For the rest of my childhood and into my teenage years, I wobbled between having nearly no friends and suffering loneliness that impacts me still today to having a semi-comfortable friend group. I don’t talk to any of my high school friends anymore. In fact, I didn’t make any strong, lasting friendships until senior year of university. So there is no Mirabai in my life who many years ago on the school playground tied her shoes to mine or held my hair back as I puked into the trash at a high school party. I can’t tie any warm memories to the ones MariNaomi so lovingly draws.
On top of that, MariNaomi’s cartooning in I Thought You Hated Me contains mostly grid page layouts, making her approach to this comic much more traditional than in past projects. Her work here is still as expressive as ever, evoking so much information in few, simple lines. The cartooning here is superb in that it doesn’t need to be anything more than it is and that takes an amazing amount of restraint that an artist only gains after years of practice.
However, back to universality, the traditional approach sacrifices MariNaomi’s nontraditional elements, which is her standout feature in Turning Japanese and several of her other comics. When MariNaomi gets experimental, she goes for the abstract. And her abstract hits best when depicting internal conflict.
So although we see much of the external emotions in this comic, in the characters’ postures and the lines in their faces, we see less of the internal abstract. Because the abstract has no one meaning and depends entirely on the viewer’s subjective interpretation, it is universal in that everyone can get something out of it. As such, the art in I Thought You Hated Me relies on the reader personally relating to it as much as the book’s subject does. If you don’t relate to the subject, you’re at a loss while reading the book.
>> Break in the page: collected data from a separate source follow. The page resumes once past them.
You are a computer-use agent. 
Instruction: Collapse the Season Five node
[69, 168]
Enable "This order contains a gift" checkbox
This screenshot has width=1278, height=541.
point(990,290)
There’s much to be said, however, in that MariNaomi has such a wide range in her work. Despite the varied reactions readers will have toward this comic based on their own life experiences, she is certainly an accomplished cartoonist. So if you’re a woman who has a close friendship that has lasted many years, you can probably get a good read out of I Thought You Hated Me. But if you’re not, like me, maybe read Turning Japanese instead.